NO

Author Topic: frequency of ints in huge array  (Read 38262 times)

czerny

  • Guest
frequency of ints in huge array
« on: July 03, 2014, 01:29:15 PM »
I have a little problem. May be there is an intelligent  solution I don't know?

I have a huge (typically 20000000 elements) array of unsigned long ints and I have to find that int with the highest frequency.
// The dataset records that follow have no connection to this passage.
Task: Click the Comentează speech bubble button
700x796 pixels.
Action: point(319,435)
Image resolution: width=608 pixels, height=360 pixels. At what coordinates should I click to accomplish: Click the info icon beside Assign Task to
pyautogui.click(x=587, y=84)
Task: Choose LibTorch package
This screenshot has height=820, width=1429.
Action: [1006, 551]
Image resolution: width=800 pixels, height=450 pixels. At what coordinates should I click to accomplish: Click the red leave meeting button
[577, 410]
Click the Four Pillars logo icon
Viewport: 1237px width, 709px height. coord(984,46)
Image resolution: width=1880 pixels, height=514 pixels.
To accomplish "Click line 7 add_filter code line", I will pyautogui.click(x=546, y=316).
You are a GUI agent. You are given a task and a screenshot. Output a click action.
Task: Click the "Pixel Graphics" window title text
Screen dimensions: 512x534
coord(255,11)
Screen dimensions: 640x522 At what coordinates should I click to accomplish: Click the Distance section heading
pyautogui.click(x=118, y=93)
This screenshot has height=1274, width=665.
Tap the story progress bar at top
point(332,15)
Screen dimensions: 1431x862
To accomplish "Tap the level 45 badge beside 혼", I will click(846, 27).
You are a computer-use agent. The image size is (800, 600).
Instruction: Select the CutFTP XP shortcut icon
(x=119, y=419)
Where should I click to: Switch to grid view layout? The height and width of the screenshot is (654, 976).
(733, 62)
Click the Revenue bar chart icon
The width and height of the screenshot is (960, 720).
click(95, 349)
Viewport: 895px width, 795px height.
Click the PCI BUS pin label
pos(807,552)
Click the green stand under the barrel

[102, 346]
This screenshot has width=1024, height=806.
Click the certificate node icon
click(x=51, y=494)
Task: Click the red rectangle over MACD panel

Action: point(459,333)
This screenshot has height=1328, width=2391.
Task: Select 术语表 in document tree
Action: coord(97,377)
My idea so far is to use some sort of binary tree with something like

Code: [Select]
struct node {
  unsigned int x;
  unsigned int freq;
  struct node *left;
  struct node *right;
};

as node. But thisway I have 5 times as much memory to allocate.
Is there a cheaper way to do this?


Offline jj2007

  • Member
  • *
  • Posts: 536
Re: frequency of ints in huge array
« Reply #1 on: July 03, 2014, 02:41:49 PM »
Have you tried sorting the array? On my trusty AMD, that takes three seconds. Afterwards, you just go through the array and check how often a value is being repeated, and if it's repeat count is higher than the previous champion, you take that value.

Offline Bitbeisser

  • Global Moderator
  • Member
  • *****
  • Posts: 772
Re: frequency of ints in huge array
« Reply #2 on: July 03, 2014, 07:40:25 PM »
Have you tried sorting the array? On my trusty AMD, that takes three seconds. Afterwards, you just go through the array and check how often a value is being repeated, and if it's repeat count is higher than the previous champion, you take that value.
Well, that would only work if the original order of the array doesn't matter, a fact that czerny unfortunately did not elude to if that is a restriction or not.
Also he did not mention if time is an issue here either, otherwise I would suggest just start counting from the top down, which could be reasonable fast depending on the distribution of values within the array.
Might also want to look into a modification of a binary search over the array...

Ralf

Offline jj2007

  • Member
  • *
  • Posts: 536
Re: frequency of ints in huge array
« Reply #3 on: July 04, 2014, 12:36:23 AM »
I would suggest just start counting from the top down

That sounds straightforward, can you post an example?

czerny

  • Guest
Re: frequency of ints in huge array
« Reply #4 on: July 04, 2014, 09:50:37 AM »
Have you tried sorting the array? On my trusty AMD, that takes three seconds. Afterwards, you just go through the array and check how often a value is being repeated, and if it's repeat count is higher than the previous champion, you take that value.
I do not want to change the original array. So I would have to make a copy. :(

czerny

  • Guest
Re: frequency of ints in huge array
« Reply #5 on: July 04, 2014, 09:59:06 AM »
I would suggest just start counting from the top down, ...
Do you mean something like that?
Code: [Select]
maxcount = 0;
for (i=0; i<MAX; i++) {
  count = 0;
  for (k=i; k<MAX; k++)
    if (a[k] == a[i]) count++;
  if (count > maxcount) {
    maxcount = count;
    index = i;
  }
}
This is very slow for huge arrays! O(n²)
« Last Edit: July 04, 2014, 10:10:32 AM by czerny »

Offline jj2007

  • Member
  • *
  • Posts: 536
Re: frequency of ints in huge array
« Reply #6 on: July 04, 2014, 11:03:16 AM »
This is very slow for huge arrays! O(n²)

Indeed. If you have enough RAM, sorting a copy is a lot faster. Quicksort does it at O(n log n), a radix sort can even be faster, depending on the data. Finding the most frequent element after the sort takes a negligible time, see below.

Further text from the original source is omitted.